■ WHAT YOU NEED TO DO
Starting at the line that contains "The image size is (1200, 806).", print each line exactly through the end of the listing. Skip any pictures and add nothing.

■ THE DATA

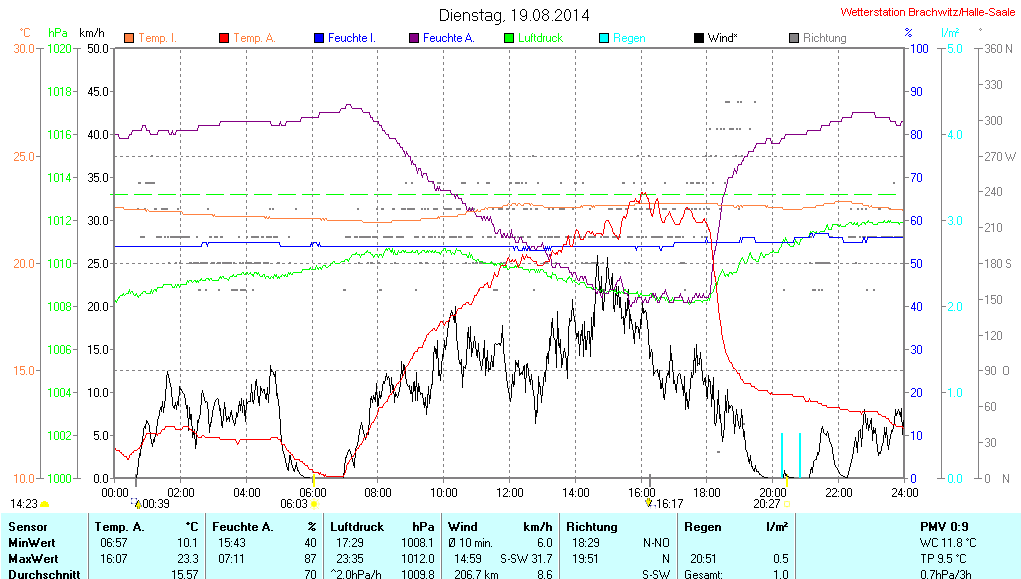Click the 16:17 marker on time axis
The width and height of the screenshot is (1021, 579).
667,504

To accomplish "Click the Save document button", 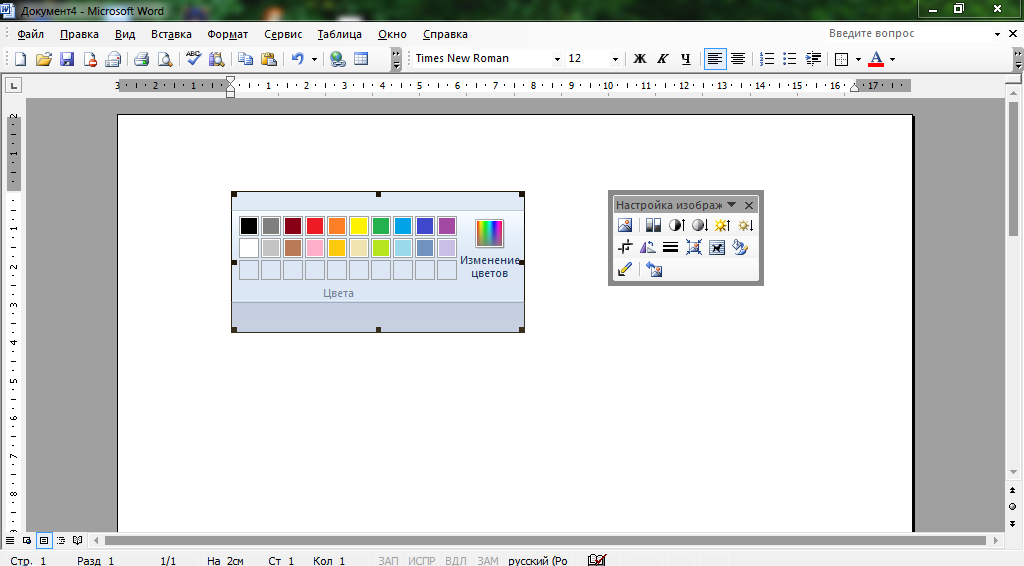I will (x=67, y=59).
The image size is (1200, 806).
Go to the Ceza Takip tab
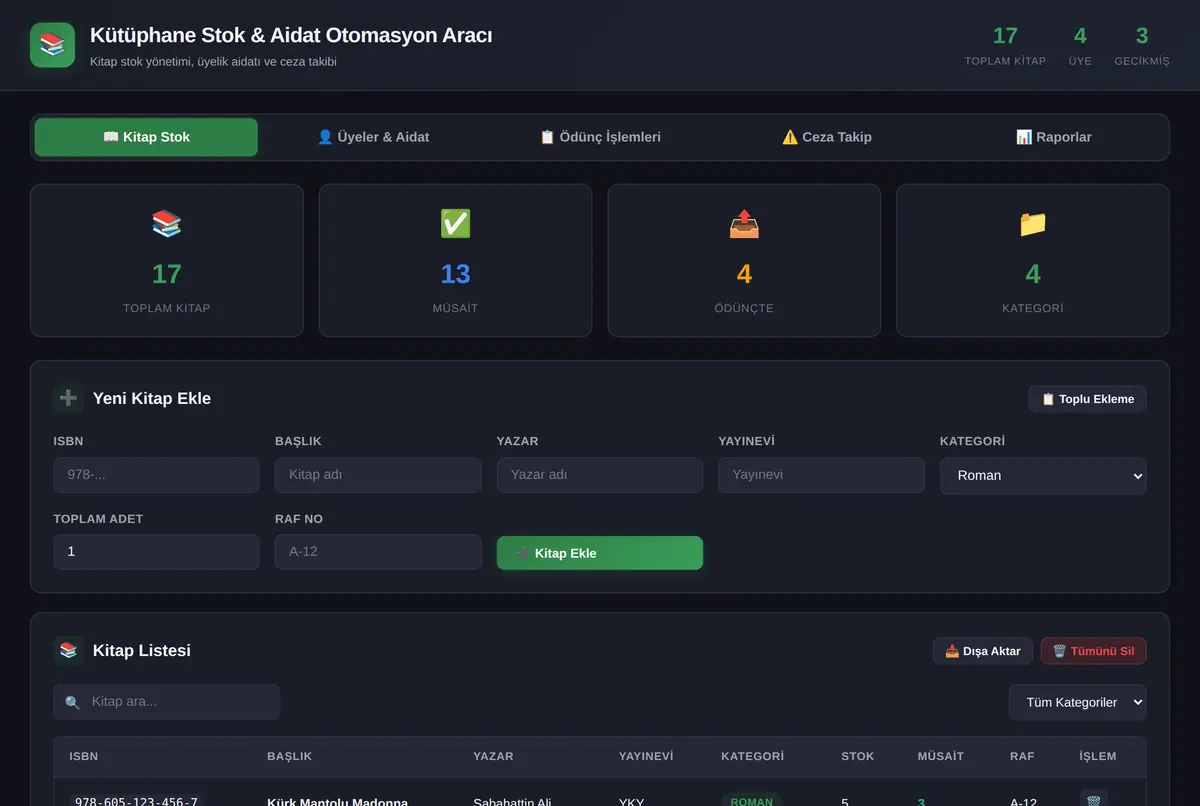click(x=827, y=137)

■ TASK SOLUTION
The image size is (1200, 806).
Go to the Ceza Takip tab
click(x=827, y=137)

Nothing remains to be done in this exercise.